Тот, кому в течение долгих лет пришлось распоряжаться огромным аппаратом, должен был теперь научиться исполнять роль председателя партии, обладающего только парламентским мандатом. Из служебной квартиры переехать в жилище без добрых духов, находящихся в силу занимаемой должности у тебя в услужении. Расположиться в кабинете, которым до того пользовались лишь как вспомогательным помещением. Информация, которой располагает глава правительства, больше не ложилась автоматически тебе на стол. Однако в этом отношении мне грех было жаловаться. Благодаря заседаниям, происходившим скорее слишком часто, чем слишком редко, я был осведомлен о делах правительства. Федеральный канцлер держал меня в курсе важнейших внешнеполитических событий, давая читать даже протокольные записи. По моей просьбе я всегда получал информацию из министерства иностранных дел. Нельзя сказать, что я нуждался в секретных докладах. Я убедился, что внимательное чтение некоторых иностранных газет, в дополнение к отечественным, дает больше, чем многое из того, на чем стоит официальный штамп «секретно». Кроме того, научные институты публикуют гораздо больше того, чем это в состоянии использовать большинство политиков.
Мое внимание и значительная часть моей работы по-прежнему были сосредоточены на европейских делах. Именно этим объясняется то, что в 1979 году в результате первых прямых выборов я прошел, возглавив список своей партии, в Европейский парламент. От меня исходило предложение сначала расширить компетенцию этого собрания, а лишь затем определить его состав путем всенародного голосования. Действовавшие в качестве Совета министров главы правительств решили иначе и даже не определили постоянное местопребывание парламента. Он курсировал между тремя городами: Страсбургом, Люксембургом и Брюсселем, позволяя себе слишком большие холостые пробеги. Одновременная принадлежность к двум парламентам, боннскому и страсбургскому, как показало время, не имела большого смысла, и в 1982 году я отказался от мандата в Европейском парламенте. Глядя со стороны, я радовался тому, что мои коллеги в нем хотя и медленно, но все же смогли укрепить свои позиции.
Конечно, особенно важными оставались для меня отношения между Востоком и Западом. А как же иначе? В то время вряд ли кто-нибудь предполагал, что эти отношения очень скоро вновь окажутся в центре внимания. При Джеральде Форде, который сменил Никсона и благодаря своей общительности пользовался большой популярностью, слово «detente» («разрядка») поначалу было принесено в жертву мнимому реализму. Бонн приспособился к духу времени и объявил «реалистическую» политику разрядки. Как будто до этого она была нереалистической. Меня это задело столь же мало, как и более поздние сетования на призрачную эйфорию, которая у нашего брата связывалась с восточной политикой. У кого плохая «дыхалка», тех легко догнать.
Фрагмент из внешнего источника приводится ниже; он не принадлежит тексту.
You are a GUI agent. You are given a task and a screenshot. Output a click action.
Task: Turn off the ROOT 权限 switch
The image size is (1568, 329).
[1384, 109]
Когда федеральный президент Рихард фон Вайцзеккер по случаю моего 75-летия устроил прием для моих друзей и соратников, многих удивило замечание Франсуа Миттерана. Он сказал, что в семидесятые годы мы больше говорили о западноевропейском сообществе и его единстве, чем об общеевропейских перспективах. Нет ничего удивительного в том, что особое внимание мы уделяли событиям в южноевропейских странах. Там готовились покончить с диктаторскими режимами.
В Греции я смог оказать помощь некоторым лицам, подвергавшимся преследованиям, а через наше посольство — и семьям заключенных. Эту помощь поставили мне в заслугу, когда я весной 1975 года посетил страну. За шесть лет до этого, когда на пути из Турции мы остановились в Афинах, я демонстративно не стал выходить из самолета. На Западе и там, где стремились ощущать свою принадлежность к Западу, я ко всем подходил со строгими мерками. С Андреасом Папандреу, которому вскоре предстояло сыграть важную роль, я так и не смог установить тесных отношений. Ему было трудно понять европейскую социал-демократию, а я должен был считаться с тем, что он и не хотел искать к ней подхода.